A. Scalvini et al., Investigation of MTHFR, DPYD, and TSER polymorphisms in 5-FU toxicity: a case report

5-Fluorouracil (5-FU) is a chemotherapic drug belonging to the fluoropyrimidine family, broadly used either alone or in combination with other agents. 5-FU indications include palliative and adjuvant treatment of many cancers, including colorectal, breast, head and neck cancers. 5-FU requires enzymatic conversion to the nucleotide floxouridine monophosphate (FdUMP) in order to exert its cytotoxic activity. The interaction between the FdUMP and the thymidylate synthase (TS) blocks the synthesis of thymidine triphosphate. The folate cofactor 5-10 methylenetetrahydrofolate (MTHF) and FdUMP form a covalently bound complex with TS. It should be underline that the MTHF intracellular levels are regulated by the enzyme MTHFR (MethyleneTetraHydroFolate Reductase). Enzymes involved in the 5-FU mechanism of action as well as those involved in its metabolism have shown polymorphisms at the genetic level, that influence the structure and function of the encoded protein.

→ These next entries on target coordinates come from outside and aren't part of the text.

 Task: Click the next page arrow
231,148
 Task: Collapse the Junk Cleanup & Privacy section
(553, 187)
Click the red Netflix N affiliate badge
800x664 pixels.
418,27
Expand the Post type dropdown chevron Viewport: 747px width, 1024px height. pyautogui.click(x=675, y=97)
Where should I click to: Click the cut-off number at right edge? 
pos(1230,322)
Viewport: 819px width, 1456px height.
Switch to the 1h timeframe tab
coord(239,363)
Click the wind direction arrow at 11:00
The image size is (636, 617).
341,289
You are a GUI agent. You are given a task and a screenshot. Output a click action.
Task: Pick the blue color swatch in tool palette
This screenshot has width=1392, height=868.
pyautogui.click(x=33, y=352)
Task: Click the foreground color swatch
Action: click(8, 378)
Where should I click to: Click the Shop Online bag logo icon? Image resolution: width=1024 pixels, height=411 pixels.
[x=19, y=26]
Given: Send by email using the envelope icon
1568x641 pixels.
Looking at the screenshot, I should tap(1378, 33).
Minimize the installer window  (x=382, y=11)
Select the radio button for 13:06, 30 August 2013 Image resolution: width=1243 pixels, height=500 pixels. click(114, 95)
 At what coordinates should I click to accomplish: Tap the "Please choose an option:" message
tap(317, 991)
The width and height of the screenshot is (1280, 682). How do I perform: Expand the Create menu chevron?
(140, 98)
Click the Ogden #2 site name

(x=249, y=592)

Based on this, it has been suggested that the presence of polymorphisms could be one of the reason for the significant interindividual variability in the safety profile reported in patients undergoing 5-FU therapy. Thus, the knowledge of the 5-FU-related pharmacogenomic profile may help to predict the response outcome and the chemotherapy toxicity in patients treatedwith this drug. In this work, we described a case report of two patients with relevant systemic toxicity following 5-FU therapy.
The 5-FU related pharmacogenomic profile revealed polymorphisms in the target genes that may explain the clinical findings.